Netflix’s Do Revenge, Vengeance, and every new movie to

This weekend sees the debut of Netflix’s teenage black comedy film Do Revenge starring Camila Mendes (Riverdale), Maya Hawke (Stranger Things), Sarah Michelle Gellar (Buffy the Vampire Slayer), and Sophie Turner (Game of Thrones). Not looking for a Heathers-style high school revenge flick? Not to worry, there’s plenty to choose from when it comes to this week’s slate of movies new to streaming and VOD.

We’ve got Three Thousand Years of Longing, George Miller’s highly anticipated follow-up to 2015’s Mad Max: Fury Road starring Tilda Swinton and Idris Elba, 2022 thriller-drama Breaking starring John Boyega and the late Michael K. Williams, the Goodnight Mommy American remake starring Naomi Watts and streaming on Prime Video, the coming-of-age anime film Drifting Home on Netflix, the Channing Tatum-led drama Dog on Prime Video, plus tons more.

To help you choose what to watch tonight, here are the best selections for what to stream and rent this weekend.

Do Revenge

Where to watch: Available to stream on Netflix

Maya Hawke and Camila Mendes are all glammed up at a sparkly party in Do Revenge.

Photo: Kim Simms/Netflix

A teen dark comedy starring Riverdale’s Camila Mendes, Stranger Things’ Maya Hawke, with Sarah Michelle Gellar and Sophie Turner?
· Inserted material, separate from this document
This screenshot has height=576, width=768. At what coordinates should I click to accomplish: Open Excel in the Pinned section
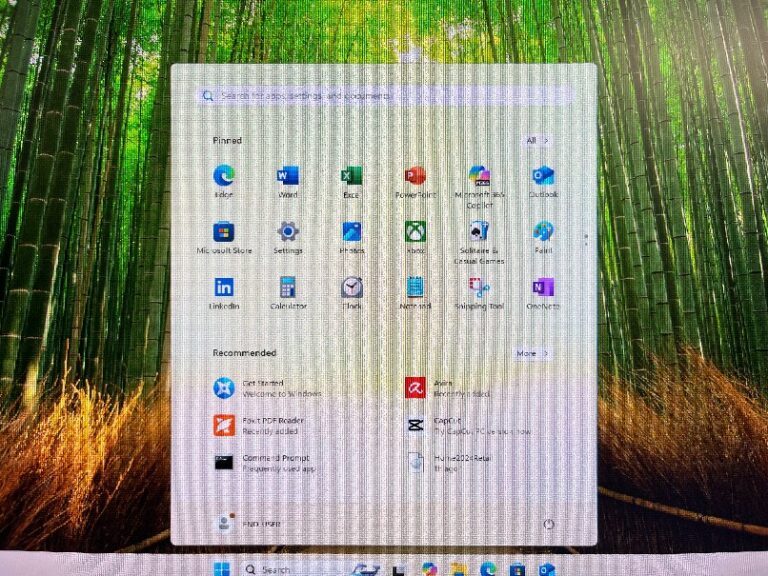(351, 177)
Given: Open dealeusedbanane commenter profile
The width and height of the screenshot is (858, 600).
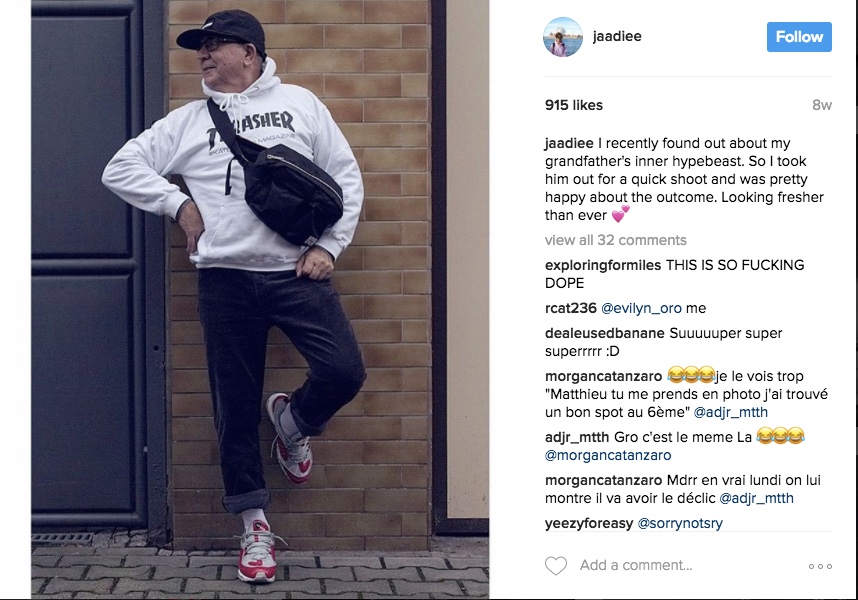Looking at the screenshot, I should [605, 333].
Sign us up.

From our review:

Like other movies in the mean-girls high school subgenre, Do Revenge focuses on convoluted social plots and vicious popular cliques. But it isn’t derivative or a cliche: Instead, it’s a natural evolution of this type of movie for 2022. Some parts of high school are constants, but youth culture rapidly evolves, so teen movies — especially ones adapting or paying homage to older material — risk feeling outdated. Do Revenge dodges that curse because of the way Robinson and co-writer Celeste Ballard smartly update certain plot points.
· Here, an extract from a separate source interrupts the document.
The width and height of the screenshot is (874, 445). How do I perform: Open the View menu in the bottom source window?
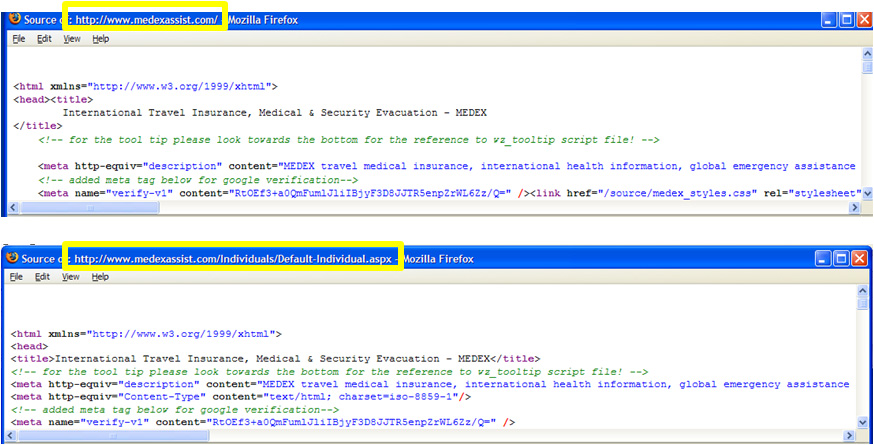pos(71,277)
Three Thousand Years of Longing

Where to watch: Available to rent for $19.99 on Amazon, Apple, Vudu

The Djinn and Alithea, in bathrobes, talk intensely in Three Thousand Years of Longing

Photo: Elise Lockwood/Metro-Goldwyn-Mayer Studios

Based on A. S. Byatt’s 1994 book The Djinn in the Nightingale’s Eye, George Miller’s Three Thousand Years of Longing centers on Dr. Alithea Binnie (Tilda Swinton), a scholar of myths and narrative who inexplicably uncorks a Djinn (Idris Elba) from a bottle he has been imprisoned in for the past hundred years. Bound to Alithea until he grants three of her wishes, the Djinn tells her three stories from across his three thousand years of captivity, each one recounting a tale of loss, longing, betrayal, and love.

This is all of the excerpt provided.